Up to now, he said, the only person who has ever seen a double beta decay is a scientist named Alan Hahn, at UC Irvine. It was this single sighting that caused Henrikson to compare the study with a current inquiry into the incidence of werewolves.

He thought it curious that at least 250 werewolves have been seen in the United States alone, while in the whole world only one instance of double beta decay has been seen.

Henrikson's letter had enclosed a clipping from the Pasadena Star-News reporting that since the Fox Broadcasting Co. set up a werewolf hot line, more than 346,000 persons have called the toll-free number to report sightings or to inquire about werewolves.

It quotes "world-renowned werewolf expert" Stephen Kaplan, an instructor of parapsychology for the New York City Board of Education, who not only estimates the werewolf population at 250, but says he has seen 15 of them face to face.

"Our Werewolf Research Center does not believe in the supernatural," he is quoted as saying, "but we find that we have to redefine what is 'natural.' "

We are all familiar with werewolves (those of us who haven't actually seen one) from the classic 1931 "Dr. Jekyll and Mr. Hyde" and its numerous offspring, including "I Was a Teen-age Werewolf."
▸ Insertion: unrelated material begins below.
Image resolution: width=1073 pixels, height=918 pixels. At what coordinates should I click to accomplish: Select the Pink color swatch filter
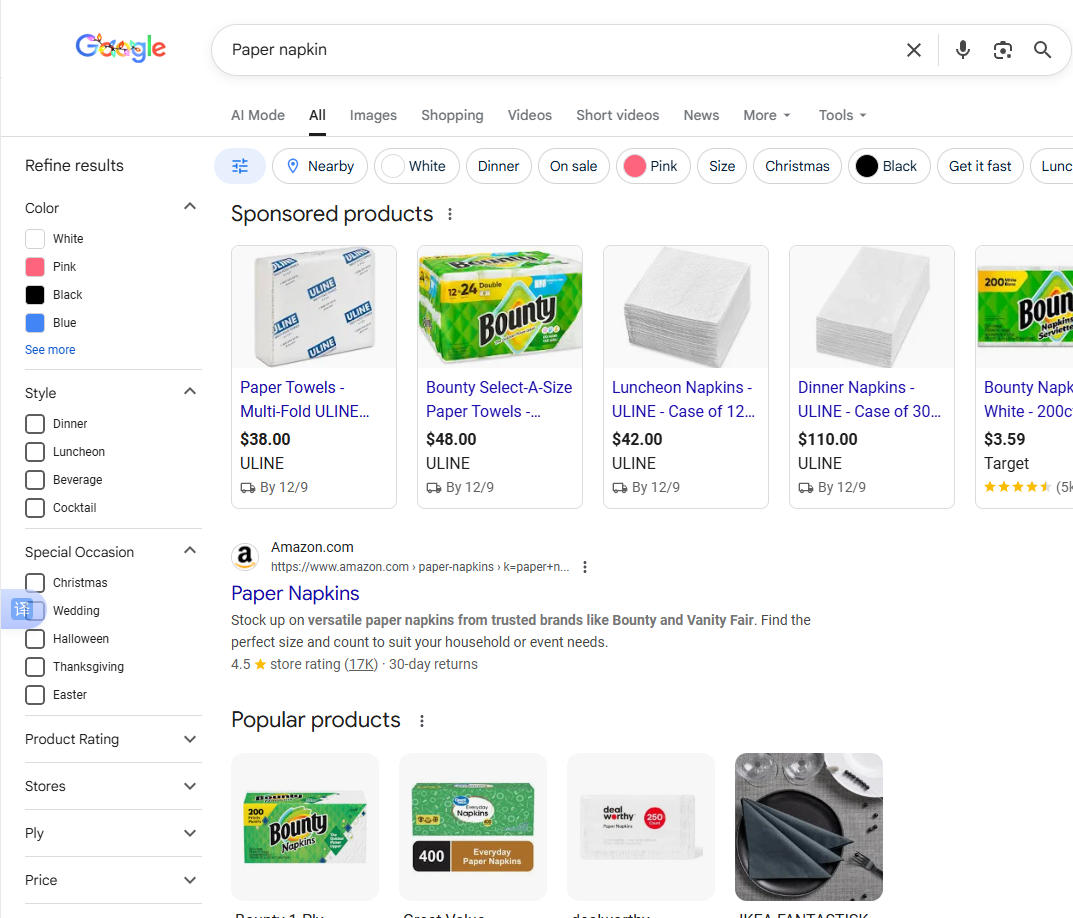coord(35,267)
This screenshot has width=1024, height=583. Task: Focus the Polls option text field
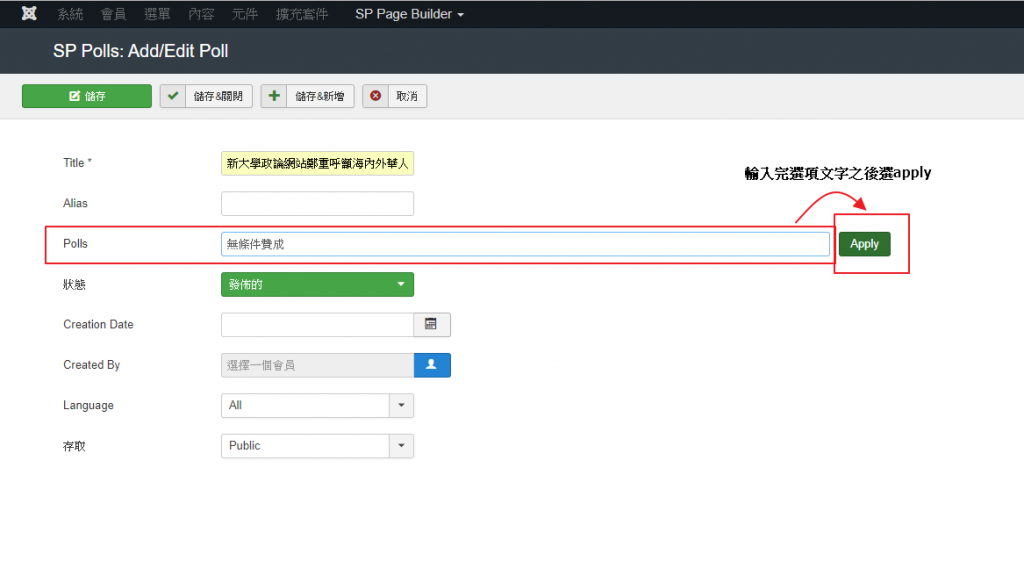coord(525,244)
In popular superstition, a werewolf is a man who changes into a wolf (or half-wolf) at night, devouring human flesh, living or dead. Sometimes he induces the transformation himself, as Dr. Jekyll did; usually it is involuntary, during a full moon.

I don't know whether to be astonished that there are so many werewolves left in the United States, or alarmed that there are so few. I tried calling the werewolf number to ask which side of this dilemma they were on, but a recording said the number had been disconnected.

If Henrikson finds his double beta decay, don't worry. It won't mean anything except that a lot of theoretical physicists will have to start all over again. "It would be a lot of fun," he said.